A landmark 2019 CMS ruling opened the door for ASCsto receive Medicare reimbursement for certain angioplasty and stenting procedures, and a new study suggests these procedures are just as safe in ASCs as they are in hospital outpatient departments.

Katerina Dangas, MD, of Boston-based Beth Israel Deaconess Medical Center, presented these findings at the Society for Cardiovascular Angiography and Interventions 2025 Scientific Sessions, as reported by the Cardiovascular Research Foundation’s TCTMD.

The study analyzed outcomes for 408,060 Medicare patients who underwent outpatient percutaneous coronary intervention (PCI) between 2020 and 2022. Of those, fewer than 2% were treated in ASCs, but results suggest the safety profile is similar to that of hospital outpatient settings.

Here are seven notes: 

1. At 30 days post-procedure, both ASC and hospital patients had low rates of serious complications: less than 1% for all-cause mortality, stroke, and pericardial effusion.

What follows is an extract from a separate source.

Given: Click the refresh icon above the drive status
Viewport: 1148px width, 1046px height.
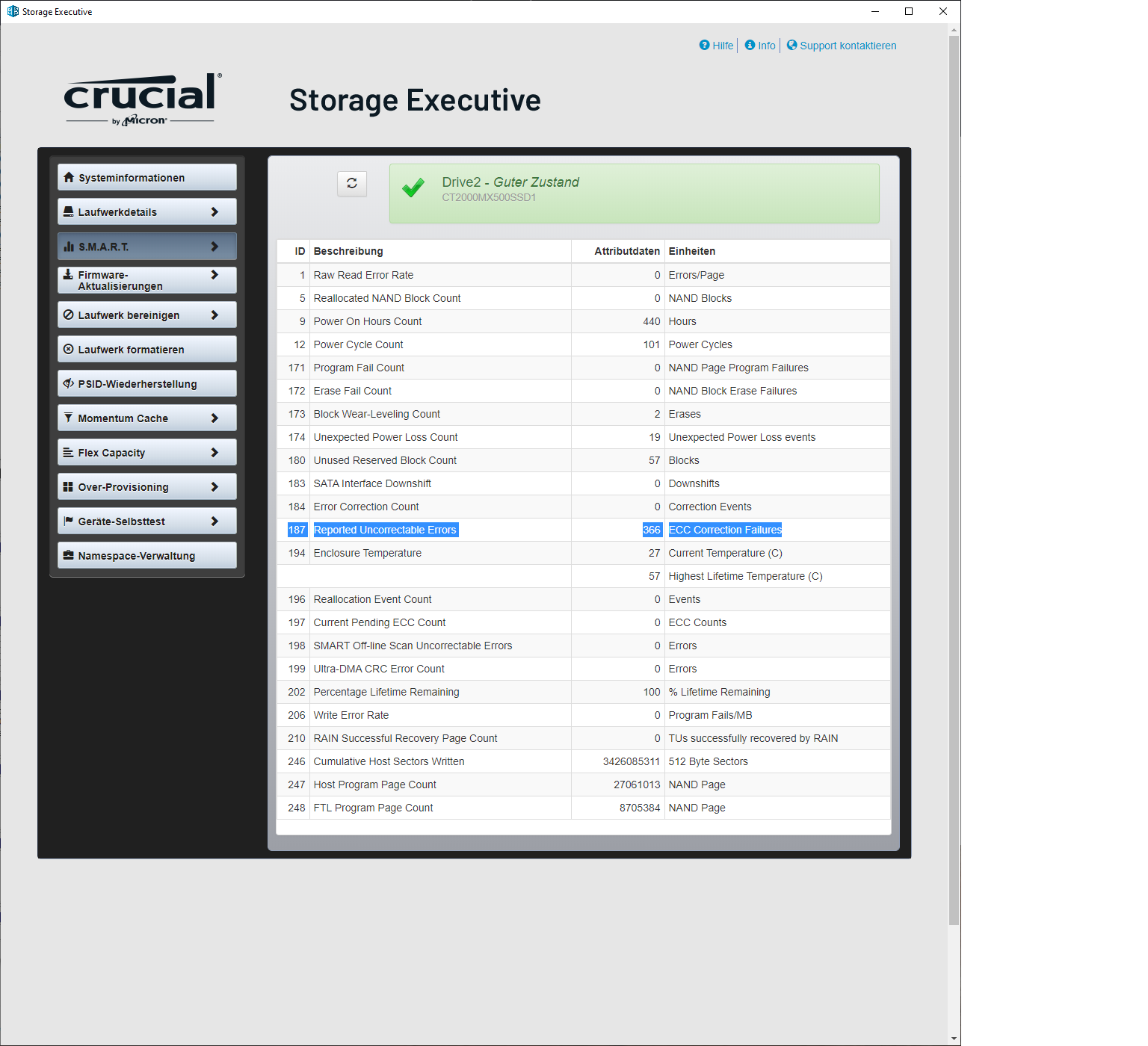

2. Dr. Dangas emphasized that adjusted comparisons showed no increase in adverse events for patients undergoing PCI at ASCs in terms of mortality, hospital admissions, myocardial infarction, stroke or pericardial effusion.

3. The ASC group had a slightly higher rate of repeat PCI procedures, though the absolute numbers were small and not sufficient to draw conclusions about underlying causes.

4. Overall health conditions were similar between ASC and hospital patients, though hospitals treated more patients with prior acute MIs, while ASCs saw more patients with peripheral vascular disease.

5. Atherectomy procedures were less common in ASCs than hospitals (2.4% vs. 6.8%), and multivessel PCIs were about twice as frequent in hospitals, suggesting hospitals may still handle more complex cases.

6. Hospital outpatient groups had slightly higher 30-day rates of hospitalization and acute MI, which researchers say may reflect differences in patient selection or procedural staging.

7. Between 2018 and 2022, PCI procedures performed in ASCs rose sharply from 0.01 to 0.87 cases per 10,000 person-years, signaling growing acceptance of the model.